Migrant Workers
Travelling through East Africa, 1972
Travelling south to visit family,
using only local transport,
we travelled in their culture.
Curiosities at first, shared trials of travel would bring us close,
so at the end of day we left behind new friends.
They sat in heat and dust beside their burlap bags,
waiting for a bus that should have come two days ago —
waiting to get home from working
mines in Zambia for wages
paid in currency not negotiable at home.
And so they purchased goods to sell when they got back.
They packed them, neatly bound and sewn in burlap cloth.
They waited patiently, and when,
at dusk, the bus had not arrived,
they spent the night beneath some trees beside the road.
They would not let us join their small community,
because our wealth, so obvious, would jeopardize
our safety — theirs as well — and so
we spent the night beneath a roof
of tin, behind a cinder wall and wooden door.
The bus arrived next day, and we stacked crates and bags
atop the roof — far too high and out of balance.
The baggage caused the bus to sway
and rock so dangerously that
we had to stop, off-load, and stack the roof again.
We reached Malawi’s border post well after dark,
and by the eerie light of hissing pressure lamps,
the burlap bags were ripped and strewn
about the ground by guards intent
on smuggled arms — inspected, packed, and sewn again.

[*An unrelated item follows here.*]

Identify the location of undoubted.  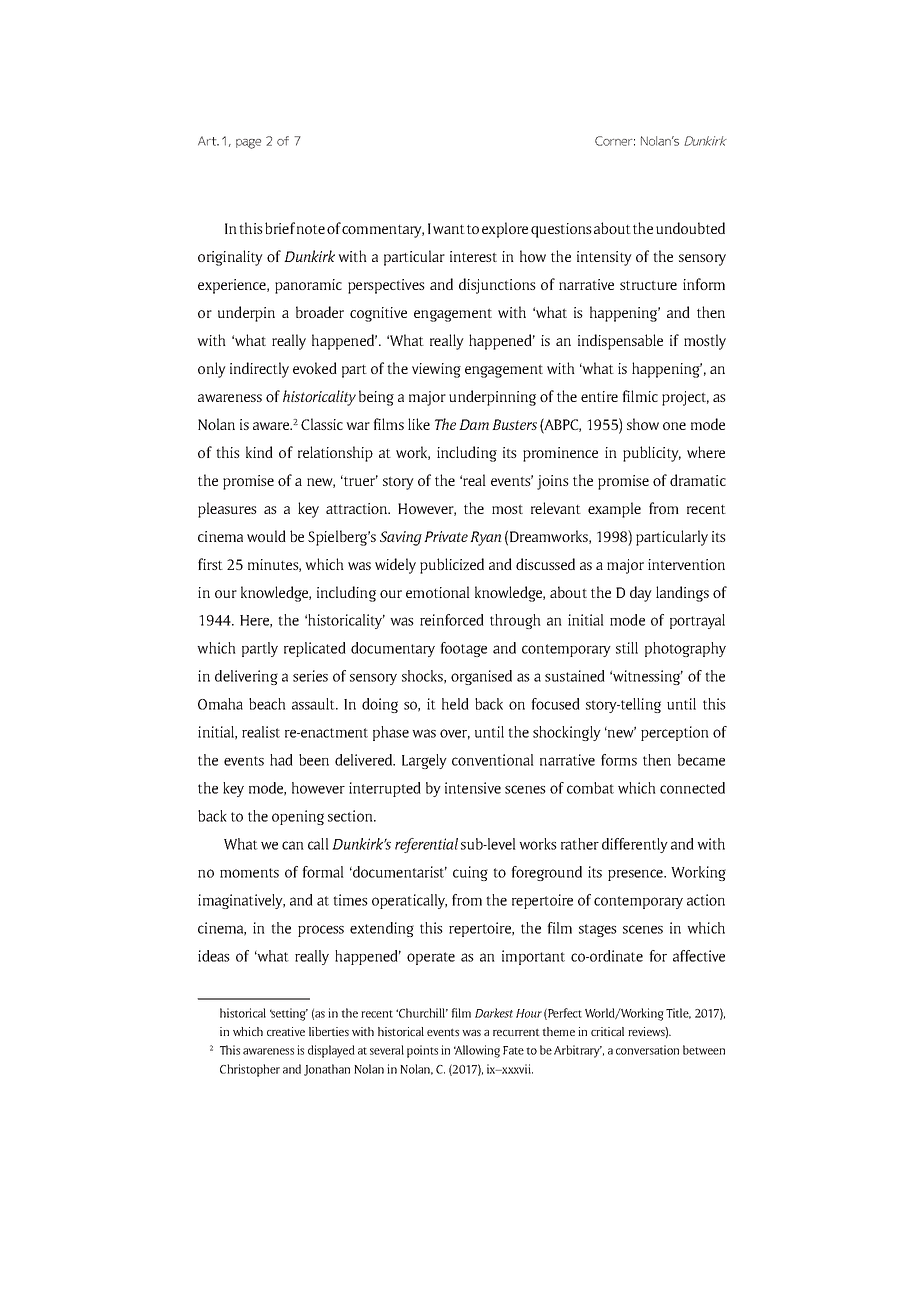
(690, 228).
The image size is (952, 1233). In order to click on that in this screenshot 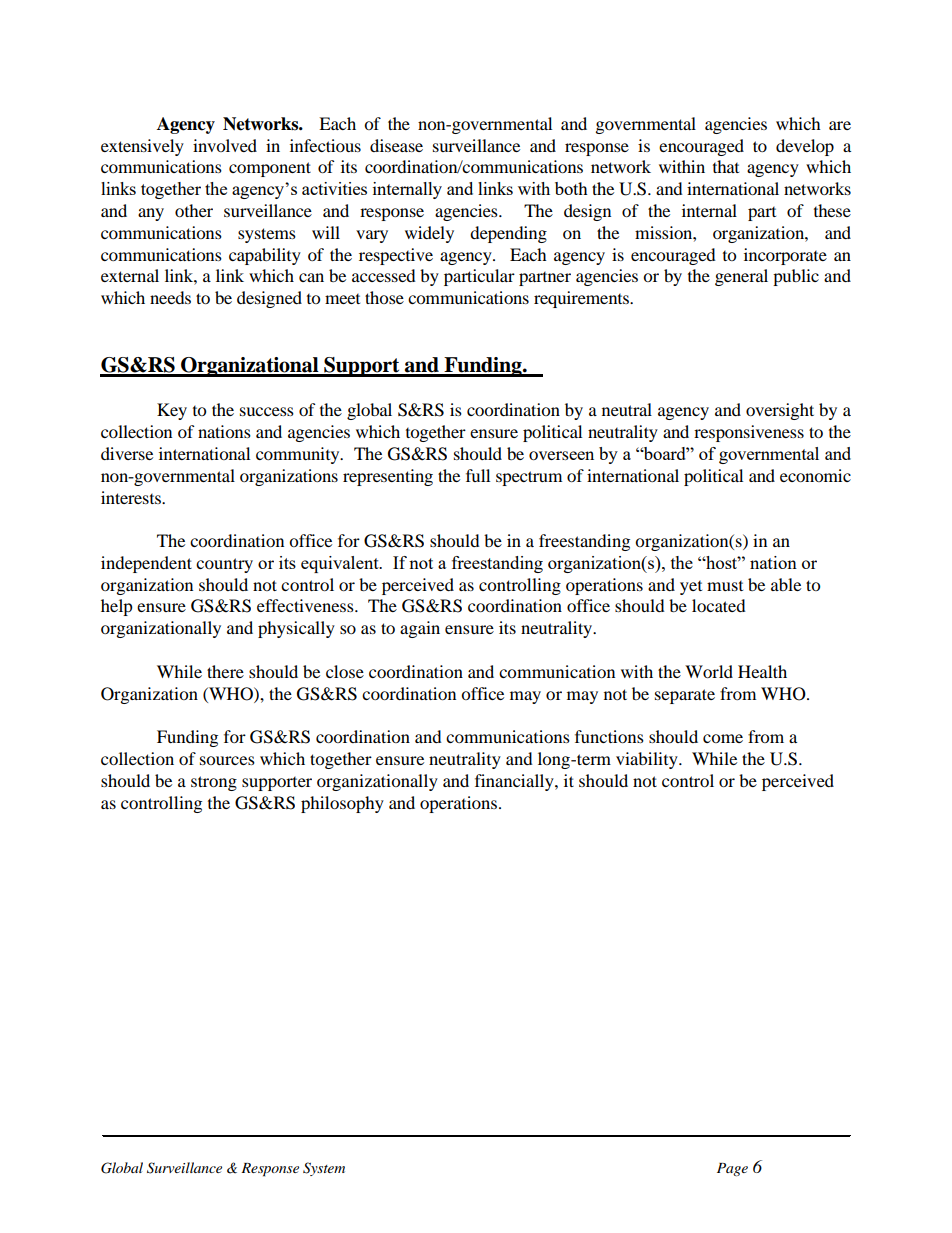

Rough welcome did not damp the joy of coming home
for migrants, having lived and worked for months beneath
the ground of foreign Zambia.
Now safe upon their native soil,
they welcomed us to join their small community.
We washed at a communal tap amidst the mud.
We slept the night on mats of grass on floors of dirt.
Segregated by sex and age,
my spouse and I were now apart —
and sensing our unease, new friends adopted us.
In the darkness of my communal room, I learned
what drove these men away from home and family.
It was the dream of owning land —
a simple farm on which to raise
their family and leave a legacy of hope.